We are told the life of Ann Lee (Amanda Seyfried) through the eyes of one of her closest follower and her younger sister, Mary (Thomasin McKenzie), from her early childhood in Manchester, England to her final years in the United States as she creates the Christian religious sect known as The Shakers.

On the surface, The Testament of Ann Lee is structured like a standard biopic, but it never plays like one. Epic in scope yet intimate in execution, the film offers a striking character study of the self-proclaimed female prophet. We may never fully understand Ann Lee, her faith, her convictions, or what compelled her so fiercely, but the film makes it easy to see why others devoted themselves to her. Amanda Seyfried delivers a career-best performance, embodying Ann with a magnetic force that is equal parts commanding and transcendent. Though illiterate, Ann grounds her life in the teachings of Christ, standing apart from the very Church that exiled her and her followers. What emerges is a portrait of a woman who is not only a spiritual leader, but also a source of comfort, discipline, and wisdom for those who need her most.

While some may argue The Testament of Ann Lee keeps its subject at a distance, Mona Fastvold gives us more than enough to understand the foundations of Ann’s religious philosophy.
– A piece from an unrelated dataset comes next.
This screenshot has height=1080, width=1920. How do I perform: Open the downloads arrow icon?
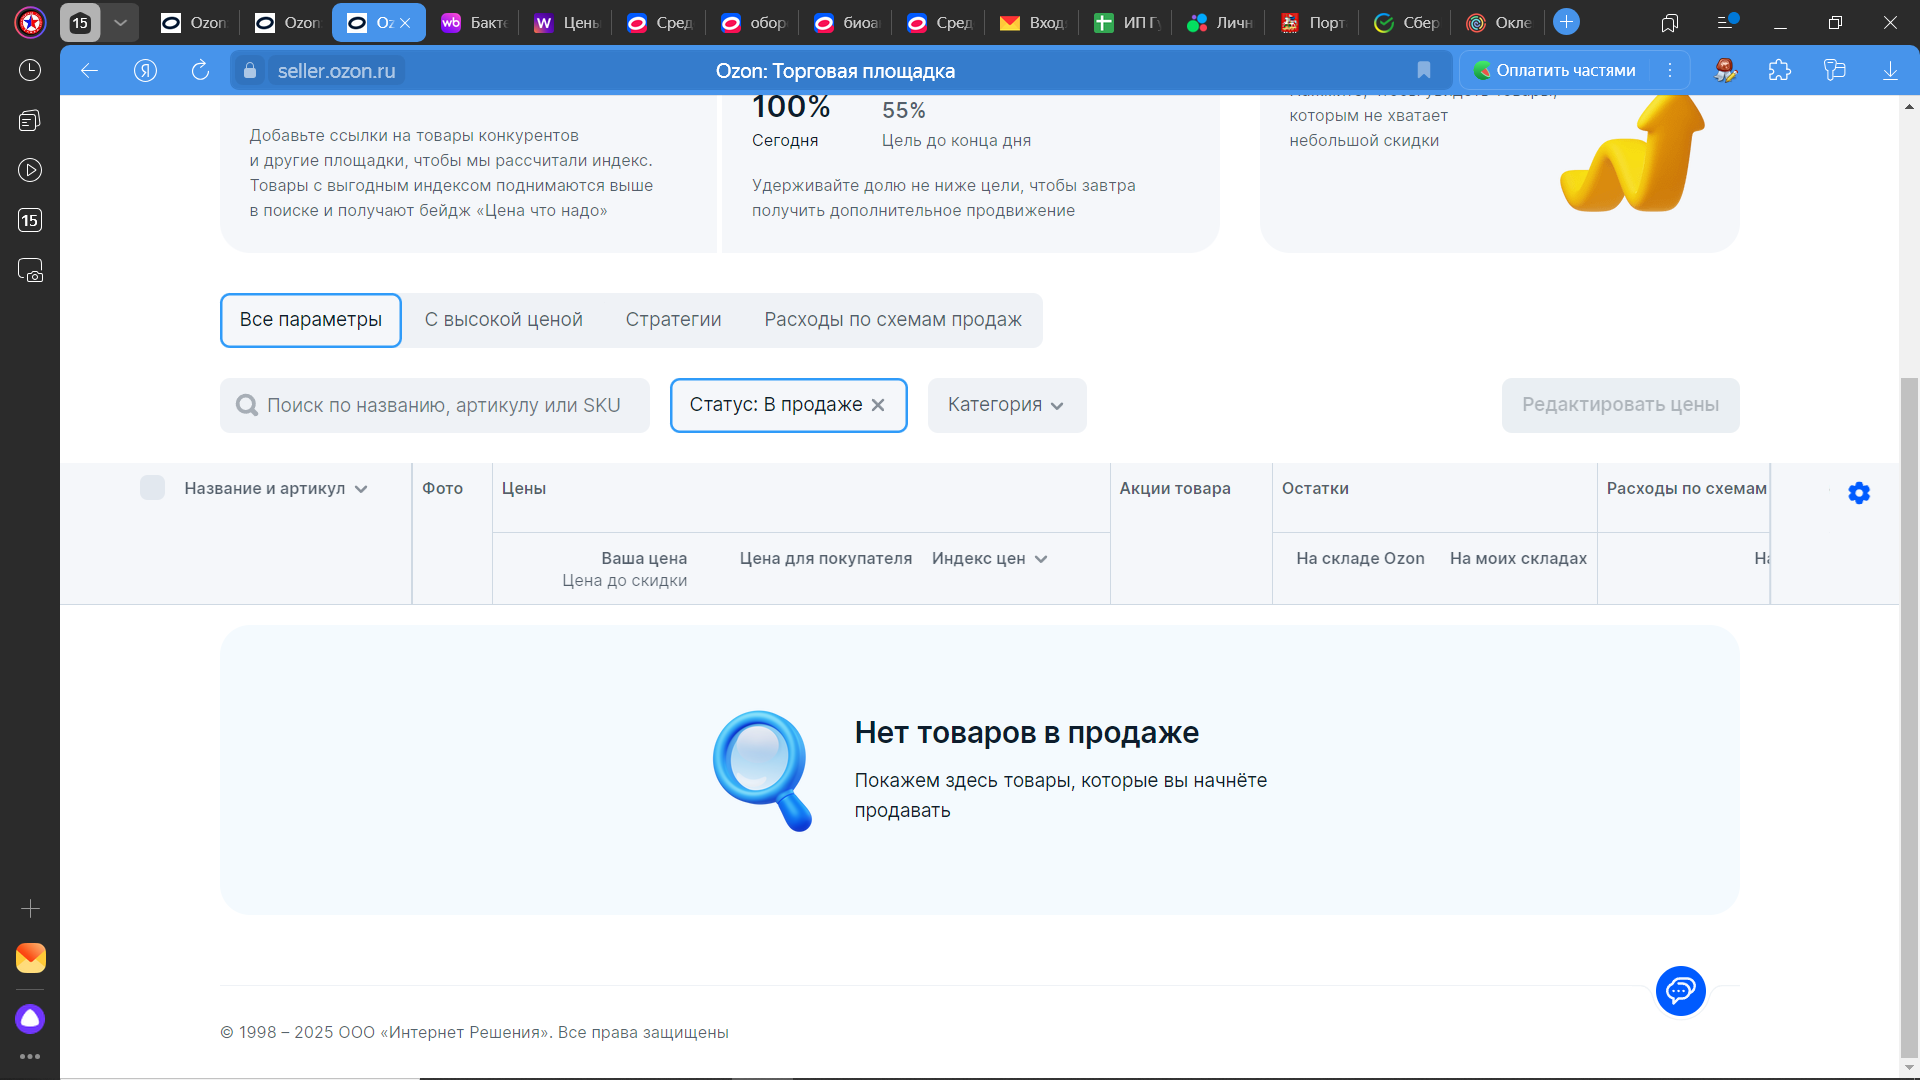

As a child, Ann witnesses her father reduce her mother to little more than a vessel for his pleasure, an early wound that sparks her lifelong revulsion toward sex. That revulsion hardens into conviction after the loss of her four children, a grief she interprets as divine punishment for surrendering to desire. The Church only confirms her disillusionment, wielding shame and violence against anyone who falters or dares to question authority. Out of that pain, Ann shapes a radical new vision of Christianity, one that rejects cruelty in favor of compassion, insists on forgiveness as its guiding principle, and reimagines God as both male and female, with the Second Coming destined to arrive not as a man, but as a woman.
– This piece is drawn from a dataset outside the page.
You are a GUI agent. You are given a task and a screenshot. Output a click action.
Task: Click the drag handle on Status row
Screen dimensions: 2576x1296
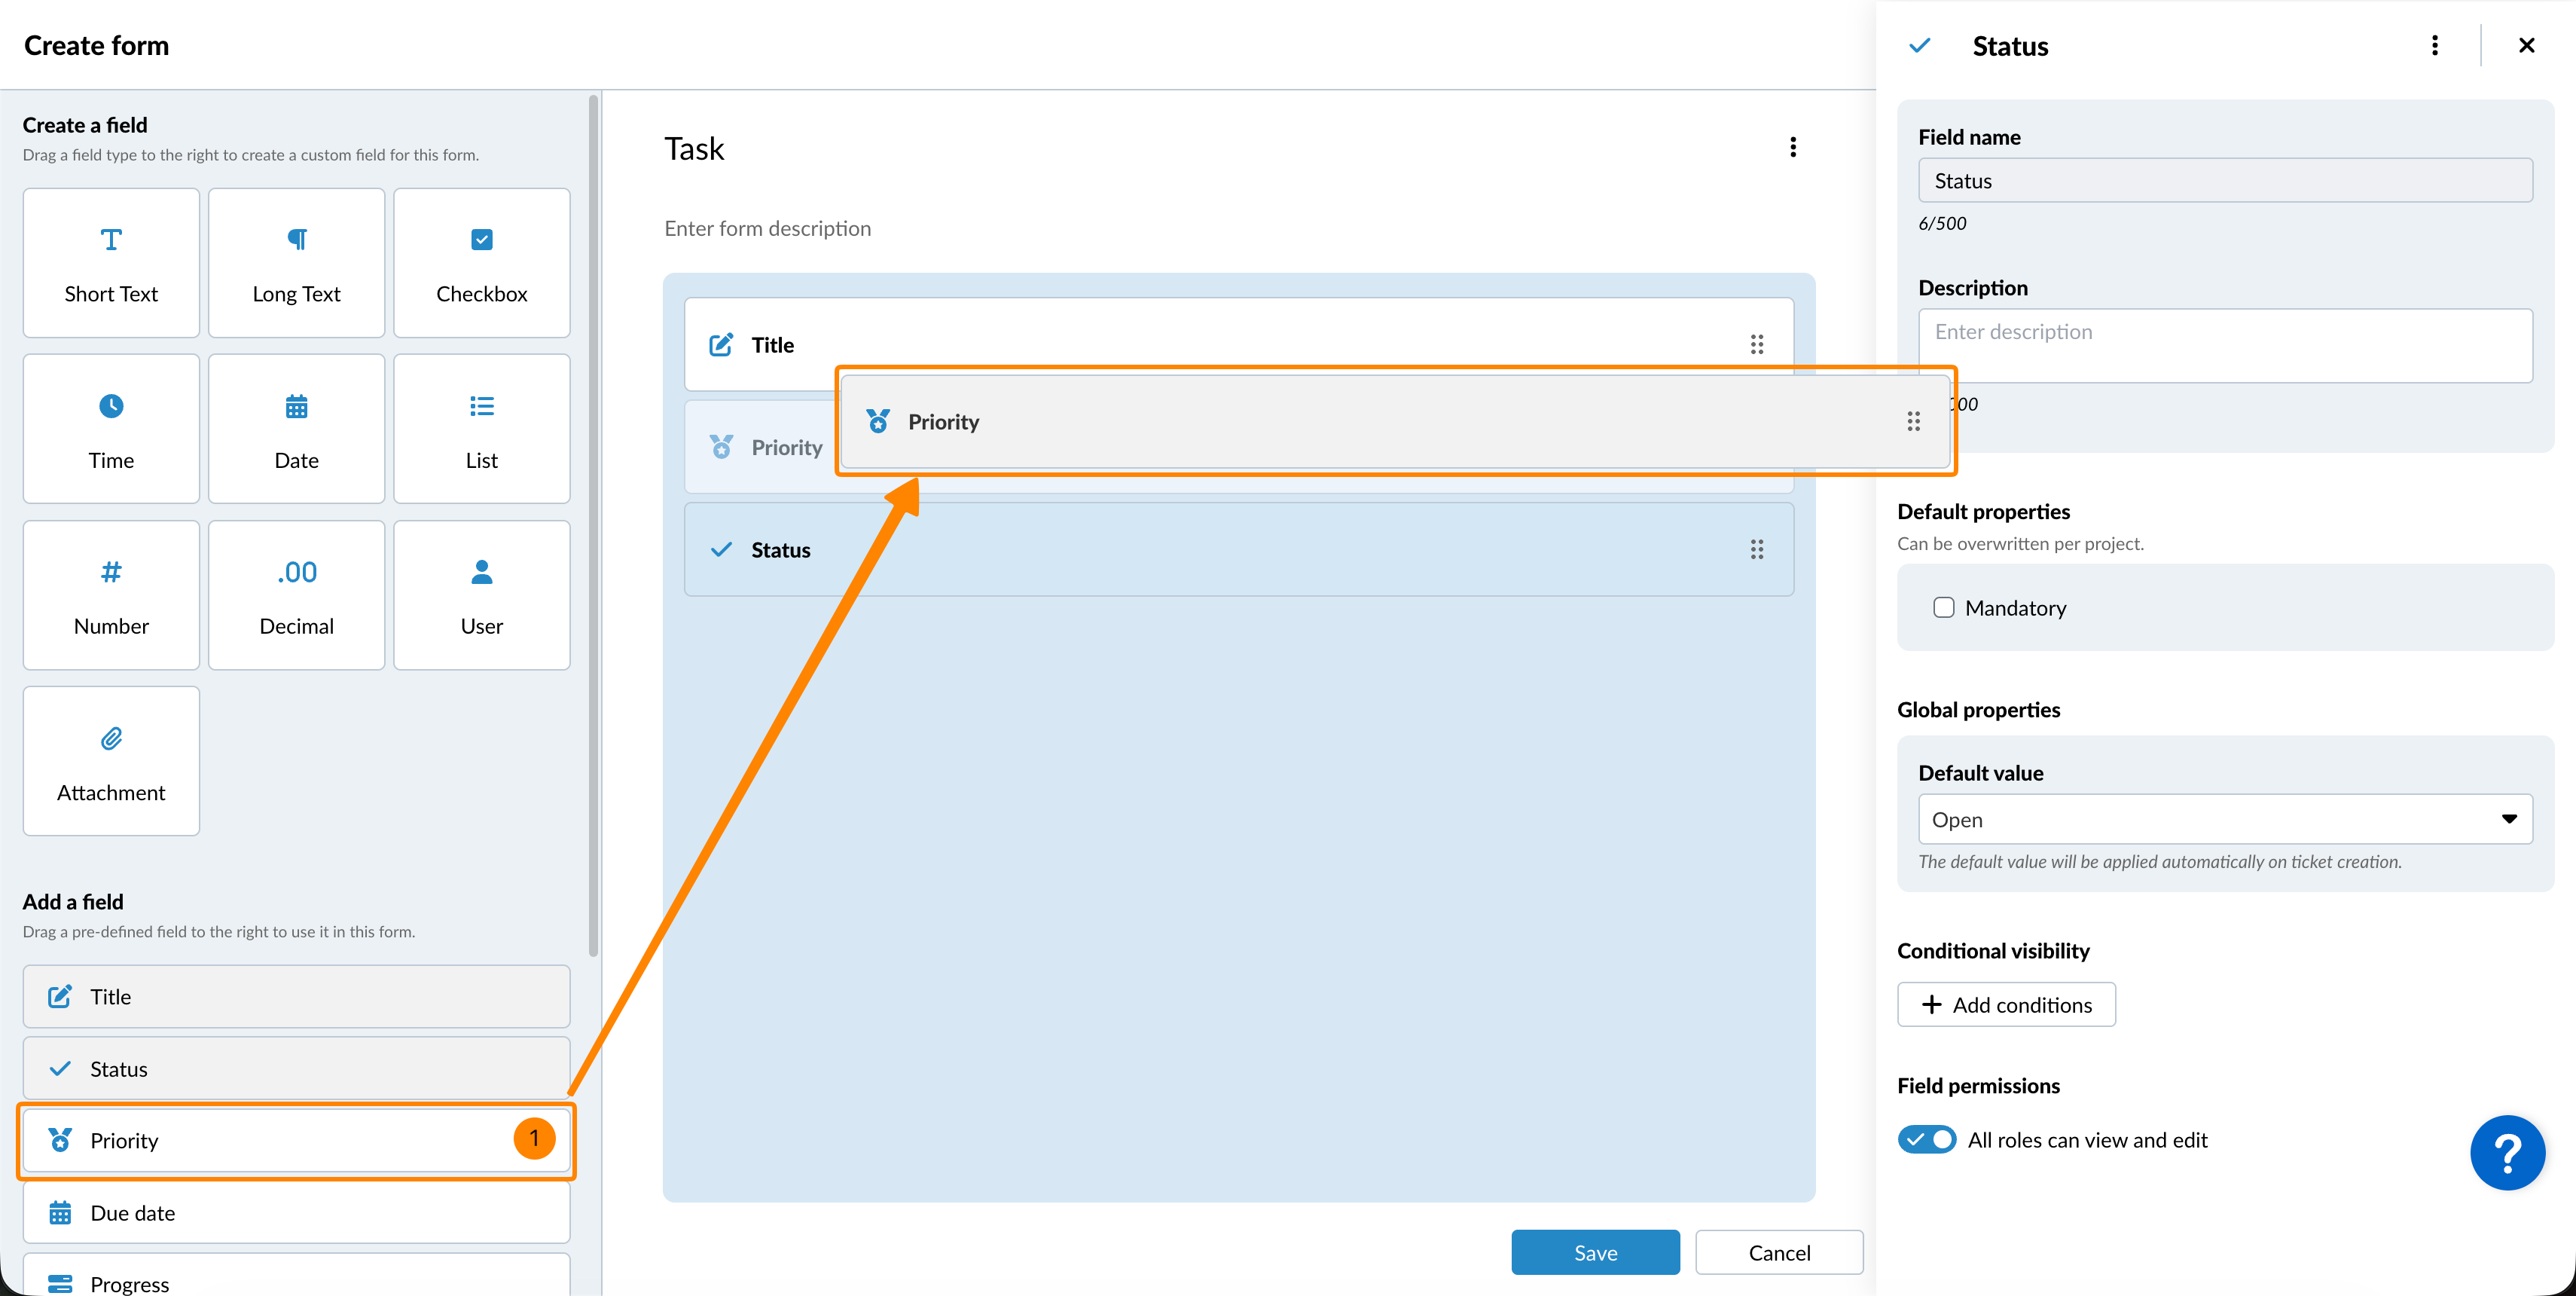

Even if Ann Lee herself feels elusive, the craftsmanship in Mona Fastvold’s film is undeniable. Despite the 70mm projector breaking barely ten minutes in, The Testament of Ann Lee remains visually breathtaking. Each frame evokes the richness of a Dutch Master or a neoclassical canvas, rendered with painterly precision. Daniel Blumberg’s score, drawn from Shaker hymns, builds into a swirling rapture that lifts the film in its moments of spiritual release, as bodies give themselves over to song and dance. I may not be religious, but the sheer force of those hymns was impossible not to feel. And with production and costume design that so fully immerse us in eighteenth-century England and colonial America, the film envelops us in a world that feels both distant and immediate.

The Testament of Ann Lee is nothing short of a cinematic force. It won’t resonate with everyone, but for those willing to surrender to the rhythm of the Shaker spirit, it delivers an experience that lingers long after the credits. Fastvold has crafted a film that is both intimate and monumental, a vision that demands attention. And above all, don’t forget to praise Mother.